= Beginning of Section =

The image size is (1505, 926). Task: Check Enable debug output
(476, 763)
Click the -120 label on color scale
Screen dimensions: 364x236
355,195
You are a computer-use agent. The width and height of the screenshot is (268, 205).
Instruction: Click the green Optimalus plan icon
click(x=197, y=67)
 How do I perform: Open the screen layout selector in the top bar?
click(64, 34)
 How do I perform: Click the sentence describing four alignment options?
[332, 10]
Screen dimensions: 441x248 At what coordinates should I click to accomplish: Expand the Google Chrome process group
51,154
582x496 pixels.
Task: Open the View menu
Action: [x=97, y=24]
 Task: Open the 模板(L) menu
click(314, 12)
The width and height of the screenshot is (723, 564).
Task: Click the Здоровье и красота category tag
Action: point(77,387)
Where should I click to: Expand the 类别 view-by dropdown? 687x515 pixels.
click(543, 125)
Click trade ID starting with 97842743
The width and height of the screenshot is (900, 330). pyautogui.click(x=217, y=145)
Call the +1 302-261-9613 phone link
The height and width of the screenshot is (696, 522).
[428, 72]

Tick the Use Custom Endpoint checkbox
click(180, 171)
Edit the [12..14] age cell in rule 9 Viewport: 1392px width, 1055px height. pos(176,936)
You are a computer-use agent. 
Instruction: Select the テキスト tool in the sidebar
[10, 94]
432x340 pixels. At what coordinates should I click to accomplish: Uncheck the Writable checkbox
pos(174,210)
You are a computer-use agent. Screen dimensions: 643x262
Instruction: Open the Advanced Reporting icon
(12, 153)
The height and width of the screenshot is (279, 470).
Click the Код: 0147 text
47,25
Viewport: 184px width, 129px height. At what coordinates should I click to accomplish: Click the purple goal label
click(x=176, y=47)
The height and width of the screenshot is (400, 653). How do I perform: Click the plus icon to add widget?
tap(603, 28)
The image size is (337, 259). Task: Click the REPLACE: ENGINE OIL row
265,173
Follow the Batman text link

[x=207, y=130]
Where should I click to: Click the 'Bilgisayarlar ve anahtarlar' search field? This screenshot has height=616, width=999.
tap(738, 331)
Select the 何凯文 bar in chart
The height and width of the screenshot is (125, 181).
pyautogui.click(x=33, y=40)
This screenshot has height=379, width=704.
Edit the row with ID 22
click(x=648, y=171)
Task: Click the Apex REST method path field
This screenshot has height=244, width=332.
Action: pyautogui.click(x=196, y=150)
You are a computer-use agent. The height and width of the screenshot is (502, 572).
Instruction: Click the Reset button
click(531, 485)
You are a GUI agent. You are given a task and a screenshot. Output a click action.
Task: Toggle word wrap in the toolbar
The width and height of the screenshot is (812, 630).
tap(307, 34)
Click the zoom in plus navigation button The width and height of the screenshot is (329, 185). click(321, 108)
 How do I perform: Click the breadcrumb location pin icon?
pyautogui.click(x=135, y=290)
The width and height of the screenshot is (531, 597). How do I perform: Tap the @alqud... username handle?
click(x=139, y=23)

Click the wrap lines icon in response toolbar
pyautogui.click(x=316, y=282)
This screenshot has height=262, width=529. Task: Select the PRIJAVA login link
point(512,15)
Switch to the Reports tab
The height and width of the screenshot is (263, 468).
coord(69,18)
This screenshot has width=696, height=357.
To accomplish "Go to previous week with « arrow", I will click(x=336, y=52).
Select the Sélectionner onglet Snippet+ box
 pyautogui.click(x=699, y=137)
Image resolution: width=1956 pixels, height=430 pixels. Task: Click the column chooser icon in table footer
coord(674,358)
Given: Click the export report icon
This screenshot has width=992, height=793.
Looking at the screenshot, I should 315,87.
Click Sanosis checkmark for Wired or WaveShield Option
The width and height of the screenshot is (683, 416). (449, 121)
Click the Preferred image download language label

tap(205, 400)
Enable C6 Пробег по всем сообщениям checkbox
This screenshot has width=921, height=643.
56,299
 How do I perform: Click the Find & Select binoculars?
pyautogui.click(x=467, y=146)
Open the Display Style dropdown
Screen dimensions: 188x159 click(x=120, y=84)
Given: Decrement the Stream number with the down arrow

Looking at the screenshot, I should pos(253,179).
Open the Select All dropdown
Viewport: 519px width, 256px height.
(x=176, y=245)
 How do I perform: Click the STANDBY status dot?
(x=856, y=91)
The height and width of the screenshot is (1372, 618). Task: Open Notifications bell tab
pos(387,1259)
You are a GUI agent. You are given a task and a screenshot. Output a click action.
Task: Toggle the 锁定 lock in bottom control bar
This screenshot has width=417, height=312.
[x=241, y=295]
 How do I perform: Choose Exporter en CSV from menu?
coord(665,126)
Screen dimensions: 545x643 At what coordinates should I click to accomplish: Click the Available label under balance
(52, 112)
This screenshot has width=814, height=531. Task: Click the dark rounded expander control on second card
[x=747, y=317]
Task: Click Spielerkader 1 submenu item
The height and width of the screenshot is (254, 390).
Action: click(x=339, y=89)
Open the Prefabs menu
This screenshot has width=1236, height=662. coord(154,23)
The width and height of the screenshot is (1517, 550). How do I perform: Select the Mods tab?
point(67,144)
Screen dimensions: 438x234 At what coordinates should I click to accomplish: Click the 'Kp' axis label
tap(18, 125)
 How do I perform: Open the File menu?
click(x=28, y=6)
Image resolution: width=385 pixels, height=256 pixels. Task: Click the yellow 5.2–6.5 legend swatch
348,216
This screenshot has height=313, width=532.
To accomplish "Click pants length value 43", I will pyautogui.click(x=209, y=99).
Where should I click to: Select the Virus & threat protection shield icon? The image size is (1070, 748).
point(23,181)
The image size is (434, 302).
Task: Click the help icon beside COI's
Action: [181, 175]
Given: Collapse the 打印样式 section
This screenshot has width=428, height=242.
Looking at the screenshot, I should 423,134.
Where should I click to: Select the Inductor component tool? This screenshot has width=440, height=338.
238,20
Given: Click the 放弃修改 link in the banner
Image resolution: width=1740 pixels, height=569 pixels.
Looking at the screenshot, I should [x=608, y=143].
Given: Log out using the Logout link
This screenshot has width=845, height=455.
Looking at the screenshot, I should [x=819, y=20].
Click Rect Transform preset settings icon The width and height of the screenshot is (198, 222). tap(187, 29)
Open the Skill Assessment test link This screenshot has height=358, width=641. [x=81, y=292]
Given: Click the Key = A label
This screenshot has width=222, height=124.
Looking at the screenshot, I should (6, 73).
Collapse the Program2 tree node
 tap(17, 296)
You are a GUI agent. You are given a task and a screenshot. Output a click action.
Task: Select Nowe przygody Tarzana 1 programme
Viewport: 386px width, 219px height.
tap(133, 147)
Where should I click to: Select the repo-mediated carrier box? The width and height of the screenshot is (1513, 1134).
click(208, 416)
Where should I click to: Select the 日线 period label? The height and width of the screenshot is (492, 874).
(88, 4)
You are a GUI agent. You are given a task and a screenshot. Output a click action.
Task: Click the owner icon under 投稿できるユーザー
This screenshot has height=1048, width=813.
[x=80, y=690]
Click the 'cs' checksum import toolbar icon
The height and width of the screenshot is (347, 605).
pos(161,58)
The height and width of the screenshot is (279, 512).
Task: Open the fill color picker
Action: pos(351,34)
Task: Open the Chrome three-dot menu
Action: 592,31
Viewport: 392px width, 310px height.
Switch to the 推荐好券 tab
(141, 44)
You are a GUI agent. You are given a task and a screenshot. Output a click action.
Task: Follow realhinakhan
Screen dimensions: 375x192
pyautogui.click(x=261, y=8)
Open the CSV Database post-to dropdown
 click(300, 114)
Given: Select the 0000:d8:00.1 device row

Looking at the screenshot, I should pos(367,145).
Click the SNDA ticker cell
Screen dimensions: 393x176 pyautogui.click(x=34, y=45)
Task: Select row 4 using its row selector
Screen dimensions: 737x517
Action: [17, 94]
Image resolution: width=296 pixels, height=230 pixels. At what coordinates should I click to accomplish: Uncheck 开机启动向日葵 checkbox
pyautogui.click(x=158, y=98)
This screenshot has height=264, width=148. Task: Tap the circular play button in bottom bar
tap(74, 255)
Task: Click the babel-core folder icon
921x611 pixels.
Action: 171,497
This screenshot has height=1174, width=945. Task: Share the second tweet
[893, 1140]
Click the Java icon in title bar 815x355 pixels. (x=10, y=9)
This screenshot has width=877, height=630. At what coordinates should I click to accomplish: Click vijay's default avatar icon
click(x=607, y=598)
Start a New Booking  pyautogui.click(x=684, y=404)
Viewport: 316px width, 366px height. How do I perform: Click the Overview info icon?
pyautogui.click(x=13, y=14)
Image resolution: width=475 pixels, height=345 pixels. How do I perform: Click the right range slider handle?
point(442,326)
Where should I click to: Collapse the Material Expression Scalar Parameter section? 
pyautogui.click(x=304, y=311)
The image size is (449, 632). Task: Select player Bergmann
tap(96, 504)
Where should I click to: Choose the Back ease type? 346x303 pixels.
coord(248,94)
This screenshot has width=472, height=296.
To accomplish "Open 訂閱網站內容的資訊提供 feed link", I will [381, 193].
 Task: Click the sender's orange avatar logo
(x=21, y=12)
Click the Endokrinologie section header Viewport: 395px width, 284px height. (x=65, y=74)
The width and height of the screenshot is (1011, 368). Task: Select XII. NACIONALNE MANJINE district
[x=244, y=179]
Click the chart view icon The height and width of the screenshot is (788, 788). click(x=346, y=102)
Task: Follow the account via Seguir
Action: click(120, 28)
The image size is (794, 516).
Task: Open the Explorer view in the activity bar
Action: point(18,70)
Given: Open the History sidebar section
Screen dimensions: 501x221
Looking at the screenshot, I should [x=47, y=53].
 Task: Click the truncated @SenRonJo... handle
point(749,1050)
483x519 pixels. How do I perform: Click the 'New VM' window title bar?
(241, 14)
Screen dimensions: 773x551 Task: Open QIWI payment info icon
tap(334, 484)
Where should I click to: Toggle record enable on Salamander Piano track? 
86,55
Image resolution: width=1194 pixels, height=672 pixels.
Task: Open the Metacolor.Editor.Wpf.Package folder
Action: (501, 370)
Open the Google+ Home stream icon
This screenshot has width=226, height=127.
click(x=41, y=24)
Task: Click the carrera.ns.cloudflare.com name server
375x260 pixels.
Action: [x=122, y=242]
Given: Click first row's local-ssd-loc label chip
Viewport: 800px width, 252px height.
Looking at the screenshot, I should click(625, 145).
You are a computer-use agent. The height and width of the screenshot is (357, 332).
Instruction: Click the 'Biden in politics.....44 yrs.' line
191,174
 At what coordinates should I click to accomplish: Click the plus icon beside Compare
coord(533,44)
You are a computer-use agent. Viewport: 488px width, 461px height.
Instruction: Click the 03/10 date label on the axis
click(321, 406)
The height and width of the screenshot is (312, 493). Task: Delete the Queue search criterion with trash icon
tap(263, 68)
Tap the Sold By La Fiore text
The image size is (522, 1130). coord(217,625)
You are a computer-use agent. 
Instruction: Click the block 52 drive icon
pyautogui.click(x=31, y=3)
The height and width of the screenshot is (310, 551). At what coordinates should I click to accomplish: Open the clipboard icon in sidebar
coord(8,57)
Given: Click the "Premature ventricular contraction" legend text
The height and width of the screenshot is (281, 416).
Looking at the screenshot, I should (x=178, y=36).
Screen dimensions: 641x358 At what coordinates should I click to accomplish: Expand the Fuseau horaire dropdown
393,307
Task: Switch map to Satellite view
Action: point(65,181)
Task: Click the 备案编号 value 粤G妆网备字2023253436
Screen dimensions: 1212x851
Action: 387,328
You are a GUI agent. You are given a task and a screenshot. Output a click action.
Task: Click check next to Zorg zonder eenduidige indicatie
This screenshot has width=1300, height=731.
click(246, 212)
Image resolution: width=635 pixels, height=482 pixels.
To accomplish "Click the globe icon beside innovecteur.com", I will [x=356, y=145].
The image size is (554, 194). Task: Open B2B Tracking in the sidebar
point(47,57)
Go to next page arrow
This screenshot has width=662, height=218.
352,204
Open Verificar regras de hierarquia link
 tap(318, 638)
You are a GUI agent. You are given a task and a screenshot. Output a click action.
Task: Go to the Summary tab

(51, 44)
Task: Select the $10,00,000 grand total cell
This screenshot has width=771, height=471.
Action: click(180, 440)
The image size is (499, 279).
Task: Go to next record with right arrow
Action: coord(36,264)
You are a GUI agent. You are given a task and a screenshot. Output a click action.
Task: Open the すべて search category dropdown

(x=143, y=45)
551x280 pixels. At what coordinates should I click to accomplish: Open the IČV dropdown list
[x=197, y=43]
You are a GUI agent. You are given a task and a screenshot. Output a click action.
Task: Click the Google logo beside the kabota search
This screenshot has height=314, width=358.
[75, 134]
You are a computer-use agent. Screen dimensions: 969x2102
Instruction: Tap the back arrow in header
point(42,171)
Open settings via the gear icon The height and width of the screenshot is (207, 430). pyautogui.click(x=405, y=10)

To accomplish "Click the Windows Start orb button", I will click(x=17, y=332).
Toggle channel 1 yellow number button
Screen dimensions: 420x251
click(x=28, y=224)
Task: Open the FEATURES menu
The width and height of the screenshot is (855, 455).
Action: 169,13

= End of Section =

▶ Work required
Lines in the records above that carry the word "value" are to be located and copied.

▶ Task response
To accomplish "Click pants length value 43", I will pyautogui.click(x=209, y=99).
Task: Click the 备案编号 value 粤G妆网备字2023253436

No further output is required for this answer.